EXERCISE INSTRUCTIONS — Copy out each line of the material in which the word "computer" appears.

↓

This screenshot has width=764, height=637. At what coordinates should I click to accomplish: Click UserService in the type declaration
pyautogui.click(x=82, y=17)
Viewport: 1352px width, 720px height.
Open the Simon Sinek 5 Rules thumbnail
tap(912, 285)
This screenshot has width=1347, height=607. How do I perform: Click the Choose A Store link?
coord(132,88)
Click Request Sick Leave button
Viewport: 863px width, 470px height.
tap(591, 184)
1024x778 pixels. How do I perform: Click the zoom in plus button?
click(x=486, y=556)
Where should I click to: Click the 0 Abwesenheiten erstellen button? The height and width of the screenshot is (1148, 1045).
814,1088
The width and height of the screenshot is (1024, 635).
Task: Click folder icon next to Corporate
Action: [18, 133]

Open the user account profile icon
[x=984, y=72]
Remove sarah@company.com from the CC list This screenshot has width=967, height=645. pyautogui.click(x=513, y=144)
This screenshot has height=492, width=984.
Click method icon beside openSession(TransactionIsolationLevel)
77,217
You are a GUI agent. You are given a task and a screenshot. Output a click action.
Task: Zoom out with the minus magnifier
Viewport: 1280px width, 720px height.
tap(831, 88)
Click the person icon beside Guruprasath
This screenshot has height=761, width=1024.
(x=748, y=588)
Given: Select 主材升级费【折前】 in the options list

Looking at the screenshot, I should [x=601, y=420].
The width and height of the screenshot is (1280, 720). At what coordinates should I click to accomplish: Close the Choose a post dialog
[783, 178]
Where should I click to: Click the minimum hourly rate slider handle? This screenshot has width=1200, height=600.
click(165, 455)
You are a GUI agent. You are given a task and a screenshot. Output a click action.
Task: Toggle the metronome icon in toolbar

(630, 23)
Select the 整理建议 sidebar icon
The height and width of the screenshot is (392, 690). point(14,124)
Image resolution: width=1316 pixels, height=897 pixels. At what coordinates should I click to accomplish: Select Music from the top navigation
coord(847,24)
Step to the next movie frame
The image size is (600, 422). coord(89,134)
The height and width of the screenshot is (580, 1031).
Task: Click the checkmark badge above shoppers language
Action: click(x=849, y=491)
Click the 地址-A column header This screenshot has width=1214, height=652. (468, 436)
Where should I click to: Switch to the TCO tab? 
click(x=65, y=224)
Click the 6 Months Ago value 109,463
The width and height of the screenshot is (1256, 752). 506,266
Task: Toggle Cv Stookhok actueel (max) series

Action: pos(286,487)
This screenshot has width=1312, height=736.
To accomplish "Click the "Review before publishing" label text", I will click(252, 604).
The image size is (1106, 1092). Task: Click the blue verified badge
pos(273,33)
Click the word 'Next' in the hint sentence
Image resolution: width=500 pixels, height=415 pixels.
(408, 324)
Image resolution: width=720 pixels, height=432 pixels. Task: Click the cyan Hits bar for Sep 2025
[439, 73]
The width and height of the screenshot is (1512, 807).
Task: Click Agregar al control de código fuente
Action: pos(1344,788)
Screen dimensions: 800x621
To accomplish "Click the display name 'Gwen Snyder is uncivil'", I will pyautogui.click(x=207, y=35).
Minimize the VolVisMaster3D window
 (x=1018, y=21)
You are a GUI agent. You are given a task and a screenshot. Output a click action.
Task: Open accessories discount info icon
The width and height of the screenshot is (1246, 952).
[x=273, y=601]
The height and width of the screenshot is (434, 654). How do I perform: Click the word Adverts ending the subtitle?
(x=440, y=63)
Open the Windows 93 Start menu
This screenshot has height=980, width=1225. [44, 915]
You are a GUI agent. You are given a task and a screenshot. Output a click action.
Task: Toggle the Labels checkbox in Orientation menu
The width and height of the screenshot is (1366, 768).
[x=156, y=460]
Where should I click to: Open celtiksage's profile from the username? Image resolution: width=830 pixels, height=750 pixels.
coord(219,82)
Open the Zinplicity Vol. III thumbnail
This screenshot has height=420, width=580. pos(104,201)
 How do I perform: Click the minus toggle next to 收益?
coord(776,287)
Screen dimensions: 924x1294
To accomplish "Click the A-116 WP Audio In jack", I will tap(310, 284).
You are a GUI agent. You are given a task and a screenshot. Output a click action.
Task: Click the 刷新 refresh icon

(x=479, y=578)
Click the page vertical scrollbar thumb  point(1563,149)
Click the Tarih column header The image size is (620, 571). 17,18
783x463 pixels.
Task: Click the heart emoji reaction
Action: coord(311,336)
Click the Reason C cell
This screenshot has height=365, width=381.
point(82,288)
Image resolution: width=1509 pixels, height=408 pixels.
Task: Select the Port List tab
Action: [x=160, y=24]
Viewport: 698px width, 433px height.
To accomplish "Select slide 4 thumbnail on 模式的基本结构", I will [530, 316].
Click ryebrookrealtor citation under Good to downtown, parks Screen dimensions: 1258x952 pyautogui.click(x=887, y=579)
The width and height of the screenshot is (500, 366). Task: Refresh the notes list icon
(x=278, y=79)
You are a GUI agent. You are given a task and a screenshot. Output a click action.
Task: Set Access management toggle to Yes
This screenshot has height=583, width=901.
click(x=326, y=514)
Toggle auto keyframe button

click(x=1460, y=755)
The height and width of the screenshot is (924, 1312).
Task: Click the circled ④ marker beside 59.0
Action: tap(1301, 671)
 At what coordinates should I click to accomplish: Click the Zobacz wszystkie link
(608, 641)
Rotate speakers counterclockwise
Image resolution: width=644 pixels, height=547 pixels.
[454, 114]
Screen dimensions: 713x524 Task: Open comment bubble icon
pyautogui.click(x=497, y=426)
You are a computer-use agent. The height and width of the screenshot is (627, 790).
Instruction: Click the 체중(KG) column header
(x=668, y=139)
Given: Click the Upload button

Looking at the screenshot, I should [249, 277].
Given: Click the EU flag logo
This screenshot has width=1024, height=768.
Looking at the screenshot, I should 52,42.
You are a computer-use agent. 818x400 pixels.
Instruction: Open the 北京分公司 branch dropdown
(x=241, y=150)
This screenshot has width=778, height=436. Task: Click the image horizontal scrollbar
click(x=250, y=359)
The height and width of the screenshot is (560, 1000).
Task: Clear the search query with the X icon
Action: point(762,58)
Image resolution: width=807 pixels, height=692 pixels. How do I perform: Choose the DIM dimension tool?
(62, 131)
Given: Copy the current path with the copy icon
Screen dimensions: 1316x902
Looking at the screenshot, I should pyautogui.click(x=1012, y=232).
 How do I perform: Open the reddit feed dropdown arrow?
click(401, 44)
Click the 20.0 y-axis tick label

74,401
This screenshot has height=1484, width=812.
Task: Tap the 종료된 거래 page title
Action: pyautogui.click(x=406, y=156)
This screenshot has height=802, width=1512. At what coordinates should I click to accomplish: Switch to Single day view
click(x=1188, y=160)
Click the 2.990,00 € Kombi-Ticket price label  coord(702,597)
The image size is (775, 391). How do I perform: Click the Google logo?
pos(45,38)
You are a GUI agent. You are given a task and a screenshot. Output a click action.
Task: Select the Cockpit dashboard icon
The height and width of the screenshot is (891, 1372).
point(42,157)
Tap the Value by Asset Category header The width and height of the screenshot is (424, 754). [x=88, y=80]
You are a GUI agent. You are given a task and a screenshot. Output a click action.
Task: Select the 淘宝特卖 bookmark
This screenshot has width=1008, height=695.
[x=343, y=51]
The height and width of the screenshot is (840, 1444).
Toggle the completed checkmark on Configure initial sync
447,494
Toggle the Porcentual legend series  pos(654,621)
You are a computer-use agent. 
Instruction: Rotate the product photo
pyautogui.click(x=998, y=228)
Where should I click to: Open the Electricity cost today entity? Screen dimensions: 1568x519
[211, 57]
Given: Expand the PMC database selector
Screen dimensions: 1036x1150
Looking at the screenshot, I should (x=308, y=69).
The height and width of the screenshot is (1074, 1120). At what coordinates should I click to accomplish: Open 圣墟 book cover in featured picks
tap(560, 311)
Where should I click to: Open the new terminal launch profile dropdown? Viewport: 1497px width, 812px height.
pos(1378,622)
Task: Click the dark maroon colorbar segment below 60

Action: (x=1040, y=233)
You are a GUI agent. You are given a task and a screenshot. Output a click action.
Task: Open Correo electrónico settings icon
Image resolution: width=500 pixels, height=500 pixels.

↑

PROBLEM SOLUTION —
You are a computer-use agent. The height and width of the screenshot is (627, 790).
You are a computer-use agent. 818x400 pixels.
You are a computer-use agent. 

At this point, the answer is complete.